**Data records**
• • • • • • •

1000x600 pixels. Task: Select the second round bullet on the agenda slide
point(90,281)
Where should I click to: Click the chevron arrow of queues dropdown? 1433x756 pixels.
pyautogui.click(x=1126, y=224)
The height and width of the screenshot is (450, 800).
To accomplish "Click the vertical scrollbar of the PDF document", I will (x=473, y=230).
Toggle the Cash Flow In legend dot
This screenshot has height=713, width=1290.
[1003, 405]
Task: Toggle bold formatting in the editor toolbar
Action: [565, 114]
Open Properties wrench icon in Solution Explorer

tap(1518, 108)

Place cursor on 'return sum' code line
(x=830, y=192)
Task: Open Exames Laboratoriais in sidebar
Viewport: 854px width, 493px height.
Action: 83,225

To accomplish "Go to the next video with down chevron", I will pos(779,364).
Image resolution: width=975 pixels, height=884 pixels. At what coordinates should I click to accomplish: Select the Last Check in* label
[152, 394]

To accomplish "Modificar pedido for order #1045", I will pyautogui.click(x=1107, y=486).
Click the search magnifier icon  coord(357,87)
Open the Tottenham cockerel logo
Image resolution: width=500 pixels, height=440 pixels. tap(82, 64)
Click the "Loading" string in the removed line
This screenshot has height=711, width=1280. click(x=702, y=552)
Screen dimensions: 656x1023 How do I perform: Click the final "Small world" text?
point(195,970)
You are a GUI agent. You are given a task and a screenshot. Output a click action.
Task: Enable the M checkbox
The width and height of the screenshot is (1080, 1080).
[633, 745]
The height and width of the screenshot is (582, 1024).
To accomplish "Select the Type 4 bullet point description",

• • • • • • •

**Problem to solve**
Every record above is to be copied out again exactly as written.

**Solution**
1000x600 pixels. Task: Select the second round bullet on the agenda slide
point(90,281)
Where should I click to: Click the chevron arrow of queues dropdown? 1433x756 pixels.
pyautogui.click(x=1126, y=224)
The height and width of the screenshot is (450, 800).
To accomplish "Click the vertical scrollbar of the PDF document", I will (x=473, y=230).
Toggle the Cash Flow In legend dot
This screenshot has height=713, width=1290.
[1003, 405]
Task: Toggle bold formatting in the editor toolbar
Action: [565, 114]
Open Properties wrench icon in Solution Explorer

tap(1518, 108)

Place cursor on 'return sum' code line
(x=830, y=192)
Task: Open Exames Laboratoriais in sidebar
Viewport: 854px width, 493px height.
Action: 83,225

To accomplish "Go to the next video with down chevron", I will pos(779,364).
Image resolution: width=975 pixels, height=884 pixels. At what coordinates should I click to accomplish: Select the Last Check in* label
[152, 394]

To accomplish "Modificar pedido for order #1045", I will pyautogui.click(x=1107, y=486).
Click the search magnifier icon  coord(357,87)
Open the Tottenham cockerel logo
Image resolution: width=500 pixels, height=440 pixels. tap(82, 64)
Click the "Loading" string in the removed line
This screenshot has height=711, width=1280. click(x=702, y=552)
Screen dimensions: 656x1023 How do I perform: Click the final "Small world" text?
point(195,970)
You are a GUI agent. You are given a task and a screenshot. Output a click action.
Task: Enable the M checkbox
The width and height of the screenshot is (1080, 1080).
[633, 745]
The height and width of the screenshot is (582, 1024).
To accomplish "Select the Type 4 bullet point description",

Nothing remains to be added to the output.